■ SUPPLIED TEXT:
He will have no fear of bad news, his heart is steadfast, trusting in the Lord. Psalm 112:7

Saturday, November 27, 2010

Living with an elephant in the room...

So I guess this is "living with cancer". Craig is really normally. corny jokes. watches sports all the time (UK vs. UT - what the heck was that?!). quotes movies. plays with the girls. makes lunches. brushes their teeth in the morning (good thing b/c I forget when it is not a school day) eats normally (just smaller portions). all is very normal.

We went out last night and did our normal try-to-get-as-many-Christmas-presents-as-possible-while-we-have-two-sitters night. He lasted longer than I did shopping, although wasn't too happy to spend too much time in Macy's. normal.
Tonight we was lasagna Thanksgiving at my mom's house since we don't make it to NKY for the holidays any more. All very normal it seems....

except it is not. He has cancer. It is the big ugly elephant in every room. Some rooms ask about the elephant, some rooms ignore the elephant. It is still there.
Thursday morning I got so far ahead of myself again. I guess the holidays will get that way but overall this weekend has been normal.
We do have so much to be thankful for. There are people living with cancer that will tell you it has really put things in perspective. I don't want to toot my own horn but I was thankful for my life before cancer. Cancer hasn't shed a light on how good it was before. I knew it. Although I took good health of my family for granted I still knew that I was the lucky one. I guess I wouldn't use the word lucky now but blessed. I think those are completely to different things. People use the word blessed interchangeable. I don't feel lucky, my husband a ugly pancreas but I do feel blessed with an amazing family and an incredible God that will get us through whatever lies ahead.

Anyway. I am thankful for a great thanksgiving weekend that turned around in the right direction after a rough Thursday morning. Church tomorrow. I was going to do a family picture but I didn't get it together in time so I guess we will have to do it in two weeks. I don't think that I am going to do Christmas cards this year. I got them out (I buy them after Christmas the year before and pack them away for the next year they are soo cheap the week after Christmas. I can't believe I spilled the beans on that little secret.) but I just don't feel like starting another project right now. So I think we will just post our Christmas card on here. Sorry, I hate that and it goes with everything that I hate about the internet and blogs but I just don't have the patience for Christmas card right now.

Have a good last day of Thanksgiving weekend.

1 comment:

Carla said...

Happy Thanksgiving Merimees!
With love from,
The Ostarchvics
PS - Don't feel bad about the Christmas cards. I'd say you have your hands pretty full right now!!!!

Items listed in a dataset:

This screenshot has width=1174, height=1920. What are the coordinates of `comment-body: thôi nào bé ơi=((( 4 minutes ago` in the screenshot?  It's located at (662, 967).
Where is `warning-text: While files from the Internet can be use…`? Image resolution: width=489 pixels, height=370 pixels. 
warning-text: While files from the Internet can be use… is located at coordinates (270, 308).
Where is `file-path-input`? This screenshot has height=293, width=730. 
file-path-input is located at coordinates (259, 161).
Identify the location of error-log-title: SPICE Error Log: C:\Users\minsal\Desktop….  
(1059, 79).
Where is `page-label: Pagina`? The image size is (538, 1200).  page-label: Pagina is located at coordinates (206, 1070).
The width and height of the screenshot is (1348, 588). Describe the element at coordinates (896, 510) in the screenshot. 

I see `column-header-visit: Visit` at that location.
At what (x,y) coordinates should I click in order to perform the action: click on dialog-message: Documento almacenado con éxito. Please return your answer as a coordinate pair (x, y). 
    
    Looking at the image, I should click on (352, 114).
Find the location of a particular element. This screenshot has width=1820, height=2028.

■ WHAT YOU WILL DO: Edit the blog post's passage that begins at the words "So I guess this" and stops after "is very normal.", changing "girls" to "kids".

■ FINAL ANSWER:
So I guess this is "living with cancer". Craig is really normally. corny jokes. watches sports all the time (UK vs. UT - what the heck was that?!). quotes movies. plays with the kids. makes lunches. brushes their teeth in the morning (good thing b/c I forget when it is not a school day) eats normally (just smaller portions). all is very normal.